As we came out of the protection of the jetty into open water with the boats both in the trough I looked over and didn’t see my friend. “This isn’t good,” I said to myself, already scanning the water through the darkness looking for a person treading water. I looked closer to see my friend was kneeling on the deck with his nose just over the rail. Just about that time I see him convulse and a spray of coffee, pancakes, and bacon becomes food for the crabs. I see him lunge for something in the water and first think that he wants to retrieve a piece of bacon. Only later did I realize he was seeing what I saw last night; last night I saw my vitamins floating in the sink, he saw his motion sickness pill floating off behind the boat. Just about that time the boat pitched to the opposite side and I see him with a arm reaching out, now about 12 feet above the water. He told me later that when the boat pitched back he could still see the pill bobbing in the water. It’s unfortunate that he kept his eye on it though as the boat rolled back the other way, water washing across the deck filled his rain pants and boots with water. Remember, this was BRB (before rubber bands). Now everyone puts rubber bands around their rain pants and boots for these types of occasions. But, that wasn’t the worst part, when the boat pitched to the other side again, remember he is still on his knees leaning over the rail his arm outstretched reaching for his motion sickness pill. The boat rolled over so much that the water came all the way up to the gunwales. Unfortunately, he was in such a state of shock from the 44* running all the way up to the hinterlands under his rain pants, he forgot to retract his arm and the water went up his sleeve and down his chest. Now, mind you we’re still with in a stone’s throw of the inside breakwater.

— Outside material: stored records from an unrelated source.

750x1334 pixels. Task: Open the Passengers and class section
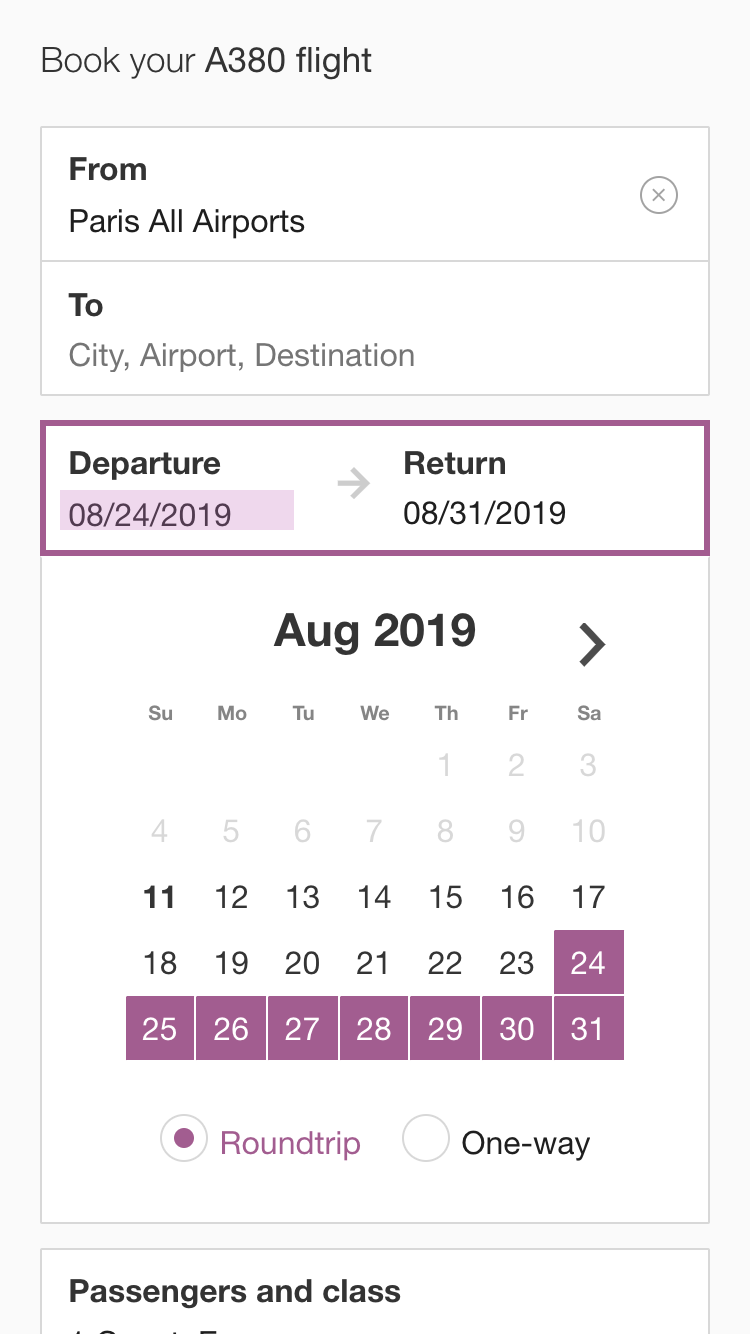(374, 1292)
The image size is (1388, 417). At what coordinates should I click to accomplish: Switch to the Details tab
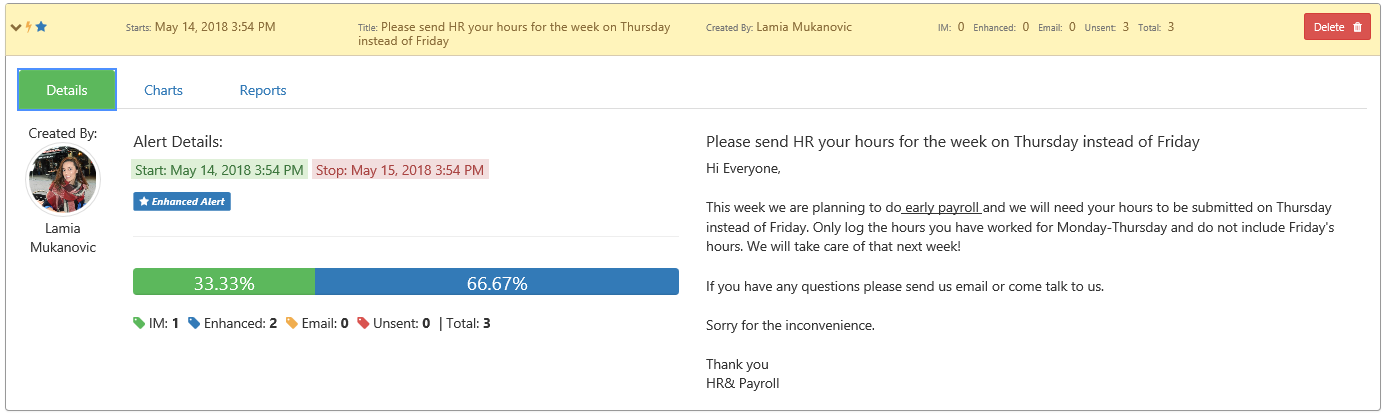coord(67,90)
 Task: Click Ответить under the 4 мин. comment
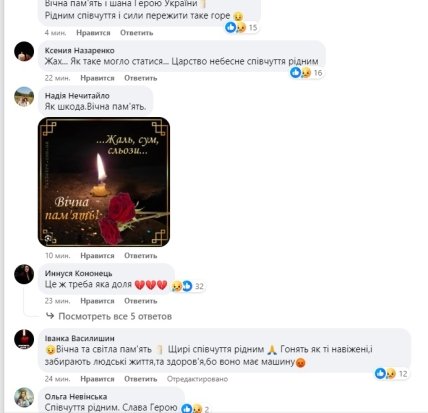click(x=137, y=33)
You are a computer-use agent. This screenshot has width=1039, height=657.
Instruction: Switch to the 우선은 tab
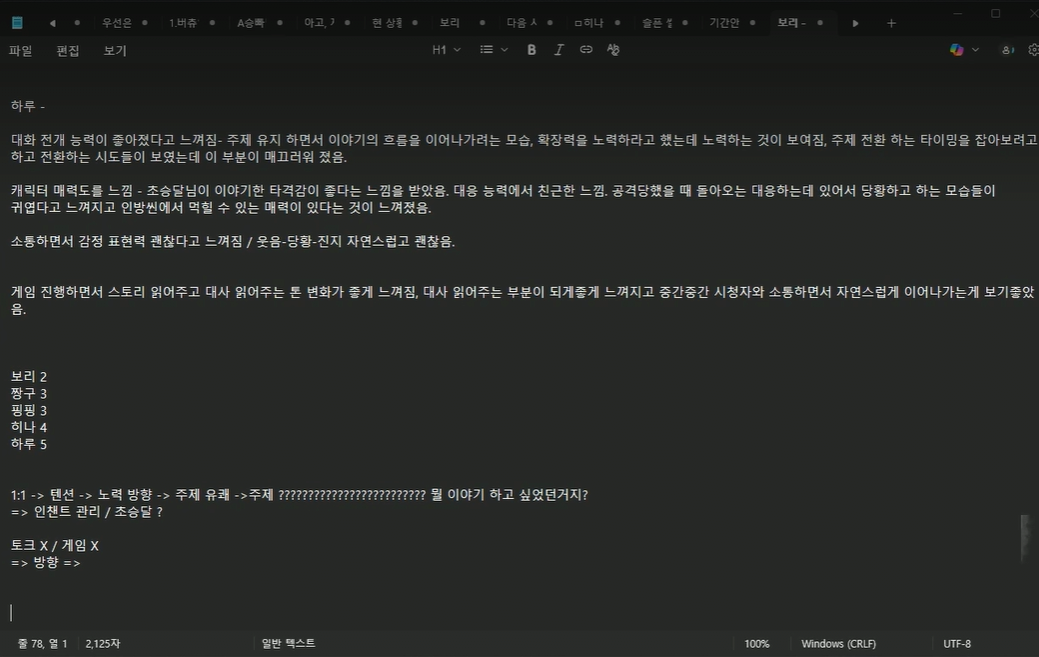[x=117, y=23]
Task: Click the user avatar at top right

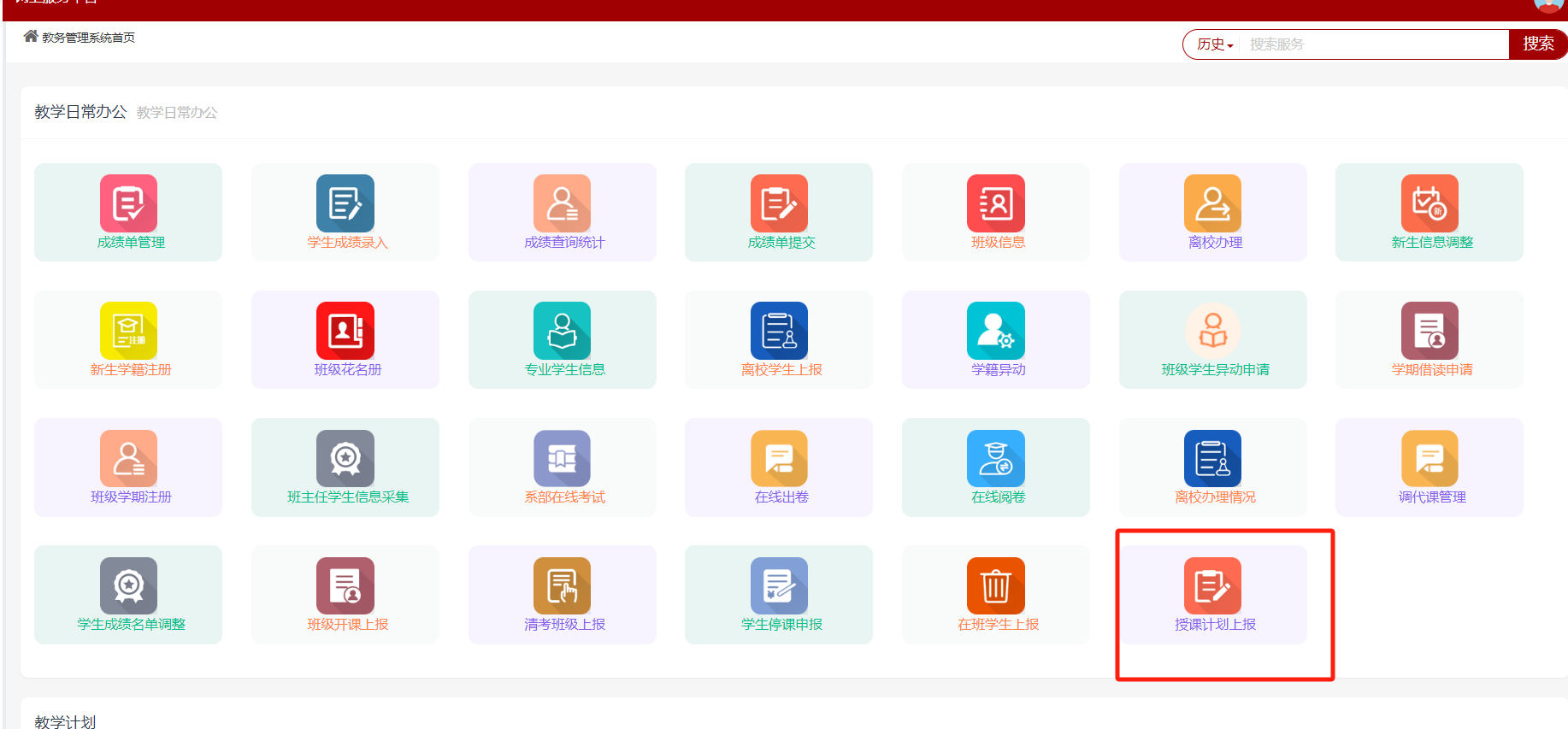Action: 1548,5
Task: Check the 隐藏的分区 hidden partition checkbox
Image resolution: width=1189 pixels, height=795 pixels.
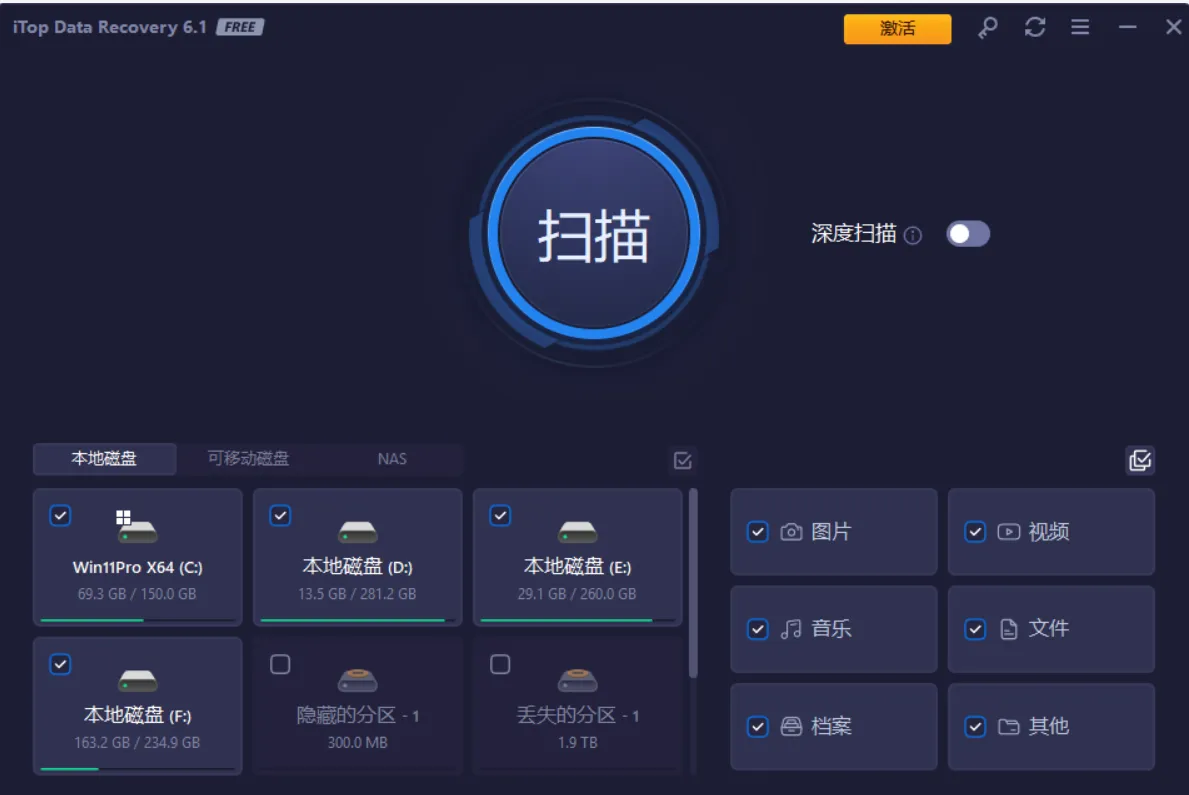Action: pyautogui.click(x=280, y=664)
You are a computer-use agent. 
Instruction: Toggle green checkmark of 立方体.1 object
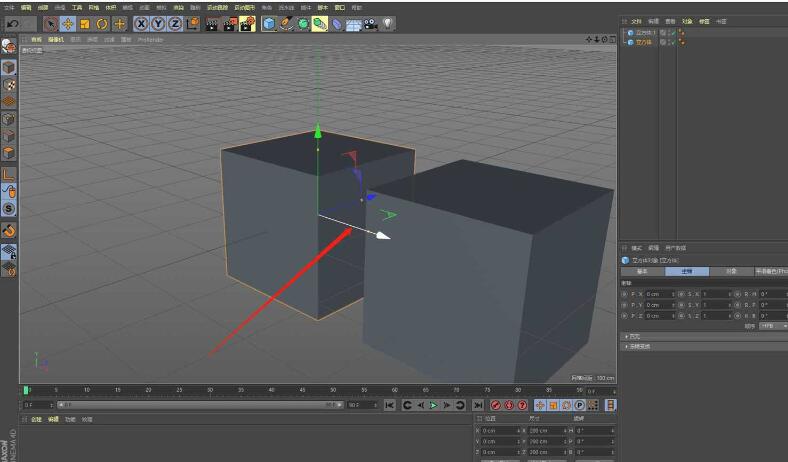672,32
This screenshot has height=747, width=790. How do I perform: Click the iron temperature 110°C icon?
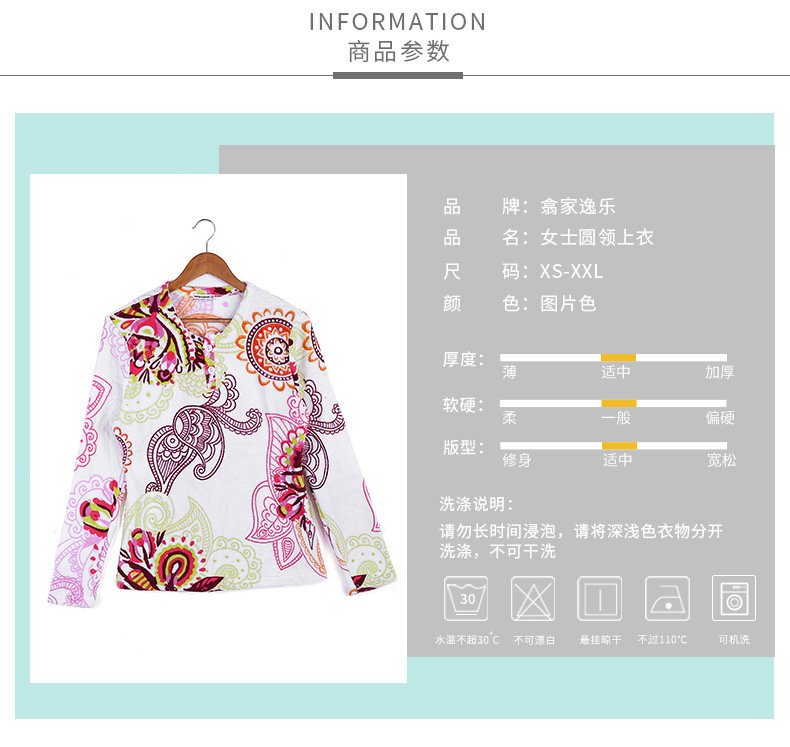click(667, 598)
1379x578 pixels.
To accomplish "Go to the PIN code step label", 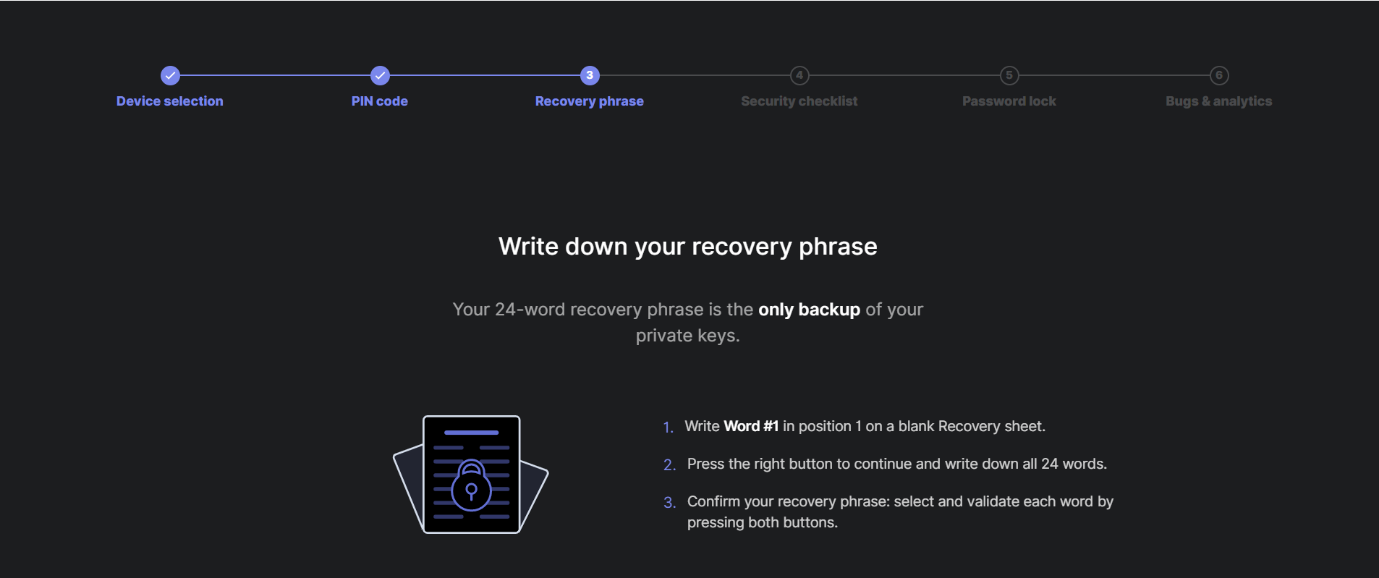I will pyautogui.click(x=380, y=101).
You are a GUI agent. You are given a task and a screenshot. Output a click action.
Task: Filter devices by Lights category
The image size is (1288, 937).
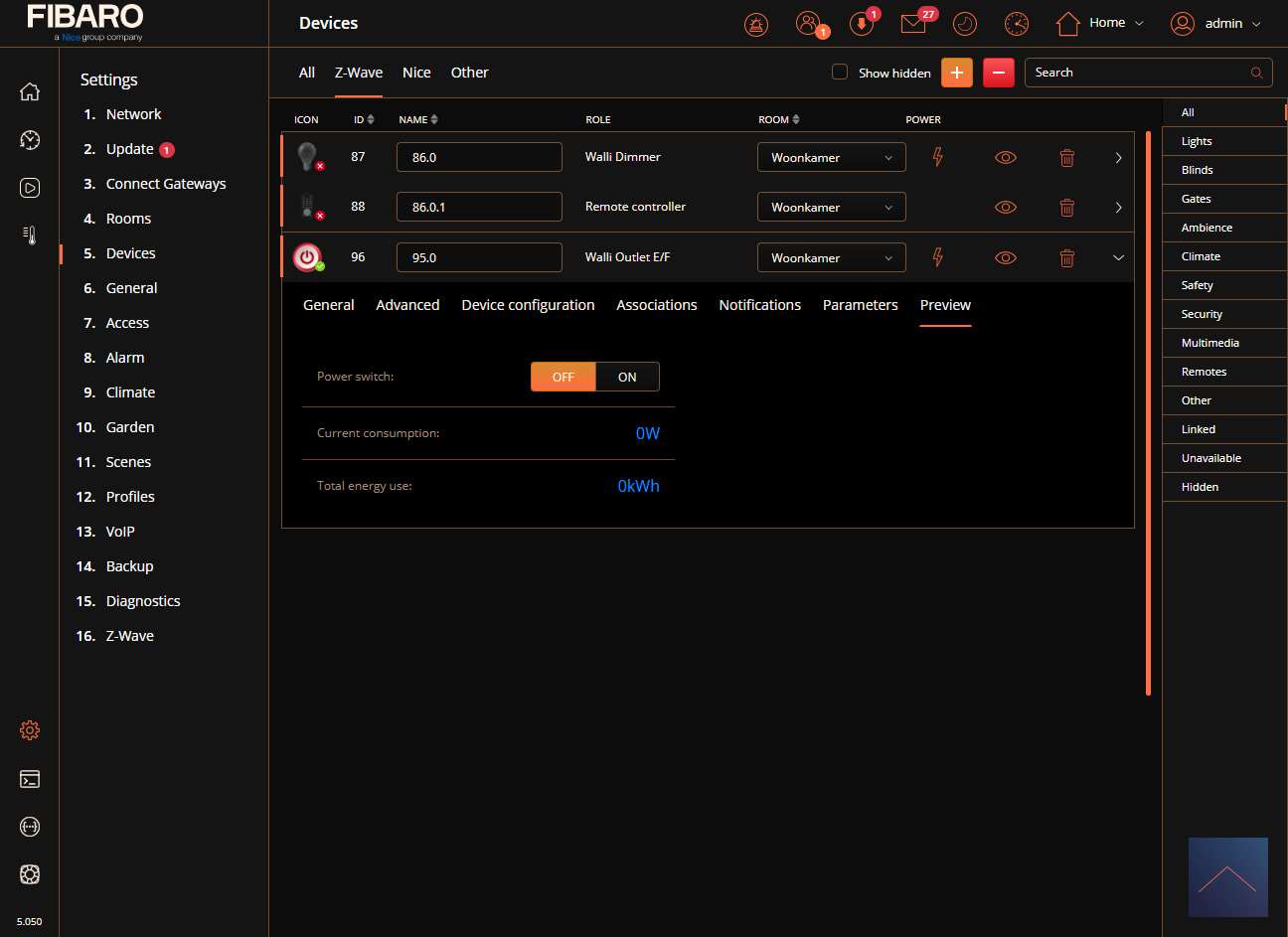click(1197, 141)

Later, he told me that the seasickness passed and he was fine the rest of the day. The skipper told me that he climbed into a bunk and didn’t come out until they were tied up at their slip.

Moral of the story: Take your medicine and your sea sickness pills (1) before you get sick, (2) before you leave the restaurant. BTW, he did get that job washing dishes at the “Chuckwagon’ the next day.

Now, Dick will probably say, “Why didn’t Jim just tell us the moral first? He could have saved his a lot of blog space.”

In part, I wrote this to encourage everyone else to tell some stories of your early life. Certainly, it’s got to be more interesting than me telling about when I threw up! Remember, I didn’t go to academy!

Jim

2 comments:

Anonymous said...

You are quite the story teller ! you should write books. I always wanted to. But maybe not about throwing up ... LOL ! But thanks for the visual, as an avid reader, you can imagine the vision you have congured up in my mind, to be repalyed over and over ...

Andrew Hooper said...

It took me three days to finish reading your blog entry, but it was three days of laughter!